PROBLEM TO SOLVE
Could you pull out, unchanged, the lines of the listing below from the line containing "Audio-Video (97, 629)" through the line containing "Instagram (250, 1521)", with both of those lines included?

[Rows of pointing data]
===
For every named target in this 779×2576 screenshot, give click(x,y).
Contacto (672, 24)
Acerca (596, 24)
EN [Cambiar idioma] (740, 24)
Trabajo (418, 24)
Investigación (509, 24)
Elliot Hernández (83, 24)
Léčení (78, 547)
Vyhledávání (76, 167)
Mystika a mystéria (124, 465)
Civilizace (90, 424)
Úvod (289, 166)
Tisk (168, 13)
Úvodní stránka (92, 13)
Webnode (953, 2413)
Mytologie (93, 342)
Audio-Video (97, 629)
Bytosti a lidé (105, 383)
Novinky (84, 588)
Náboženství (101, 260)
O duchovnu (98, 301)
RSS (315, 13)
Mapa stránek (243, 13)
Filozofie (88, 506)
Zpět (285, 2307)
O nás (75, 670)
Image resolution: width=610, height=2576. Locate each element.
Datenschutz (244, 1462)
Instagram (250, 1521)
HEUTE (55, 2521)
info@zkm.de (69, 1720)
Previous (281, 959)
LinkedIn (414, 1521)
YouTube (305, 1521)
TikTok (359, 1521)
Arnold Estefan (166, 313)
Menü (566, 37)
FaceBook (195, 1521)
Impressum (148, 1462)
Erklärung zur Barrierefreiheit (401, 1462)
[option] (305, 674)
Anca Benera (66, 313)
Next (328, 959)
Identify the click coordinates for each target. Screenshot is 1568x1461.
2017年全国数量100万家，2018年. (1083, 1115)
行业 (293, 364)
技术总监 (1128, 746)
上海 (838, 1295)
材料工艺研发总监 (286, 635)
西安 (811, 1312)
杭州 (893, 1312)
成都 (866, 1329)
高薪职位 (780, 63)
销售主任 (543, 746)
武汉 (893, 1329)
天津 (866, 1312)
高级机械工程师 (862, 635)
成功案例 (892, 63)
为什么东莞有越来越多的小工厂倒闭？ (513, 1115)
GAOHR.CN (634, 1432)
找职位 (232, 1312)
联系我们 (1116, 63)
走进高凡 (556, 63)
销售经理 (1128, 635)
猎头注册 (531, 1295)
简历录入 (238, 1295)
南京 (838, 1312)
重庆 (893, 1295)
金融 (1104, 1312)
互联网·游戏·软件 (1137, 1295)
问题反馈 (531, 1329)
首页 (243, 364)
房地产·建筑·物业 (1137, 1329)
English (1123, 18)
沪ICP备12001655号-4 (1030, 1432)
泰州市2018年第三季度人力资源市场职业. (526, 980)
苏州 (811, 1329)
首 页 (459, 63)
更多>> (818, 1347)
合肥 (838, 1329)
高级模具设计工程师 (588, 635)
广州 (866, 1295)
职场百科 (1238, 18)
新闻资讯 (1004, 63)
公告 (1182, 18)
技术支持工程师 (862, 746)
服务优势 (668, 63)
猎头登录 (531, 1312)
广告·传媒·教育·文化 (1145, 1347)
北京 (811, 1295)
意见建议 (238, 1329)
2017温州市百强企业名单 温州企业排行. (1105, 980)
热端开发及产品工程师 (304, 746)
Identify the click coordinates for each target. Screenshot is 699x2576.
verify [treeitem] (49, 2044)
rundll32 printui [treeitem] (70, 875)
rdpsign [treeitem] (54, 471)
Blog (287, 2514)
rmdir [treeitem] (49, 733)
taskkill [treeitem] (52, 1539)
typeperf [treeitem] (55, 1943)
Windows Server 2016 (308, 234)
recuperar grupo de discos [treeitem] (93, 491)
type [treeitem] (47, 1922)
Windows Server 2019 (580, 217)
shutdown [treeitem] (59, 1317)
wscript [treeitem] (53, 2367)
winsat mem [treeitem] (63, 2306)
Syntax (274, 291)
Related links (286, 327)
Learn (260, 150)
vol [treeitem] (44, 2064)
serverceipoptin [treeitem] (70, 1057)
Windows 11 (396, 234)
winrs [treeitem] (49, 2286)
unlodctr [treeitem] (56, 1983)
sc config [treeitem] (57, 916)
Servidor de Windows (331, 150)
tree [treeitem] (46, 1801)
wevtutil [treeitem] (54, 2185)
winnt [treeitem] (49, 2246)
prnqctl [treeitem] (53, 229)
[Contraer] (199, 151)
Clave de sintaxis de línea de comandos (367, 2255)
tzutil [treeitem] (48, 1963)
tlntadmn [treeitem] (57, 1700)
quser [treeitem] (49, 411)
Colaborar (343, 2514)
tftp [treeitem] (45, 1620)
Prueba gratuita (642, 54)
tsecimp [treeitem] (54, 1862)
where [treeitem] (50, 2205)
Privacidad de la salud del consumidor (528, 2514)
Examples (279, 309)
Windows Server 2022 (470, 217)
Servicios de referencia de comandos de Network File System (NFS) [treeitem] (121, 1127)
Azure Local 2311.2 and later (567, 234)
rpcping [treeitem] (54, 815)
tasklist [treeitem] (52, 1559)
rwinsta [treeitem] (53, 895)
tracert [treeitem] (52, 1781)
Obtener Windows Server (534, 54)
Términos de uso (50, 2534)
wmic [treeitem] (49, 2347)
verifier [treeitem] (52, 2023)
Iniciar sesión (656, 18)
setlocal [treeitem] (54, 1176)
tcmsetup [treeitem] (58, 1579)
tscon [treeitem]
===
SOLUTION
Audio-Video (97, 629)
Bytosti a lidé (105, 383)
Novinky (84, 588)
Náboženství (101, 260)
O duchovnu (98, 301)
RSS (315, 13)
Mapa stránek (243, 13)
Filozofie (88, 506)
Zpět (285, 2307)
O nás (75, 670)
Image resolution: width=610, height=2576. Locate each element.
Datenschutz (244, 1462)
Instagram (250, 1521)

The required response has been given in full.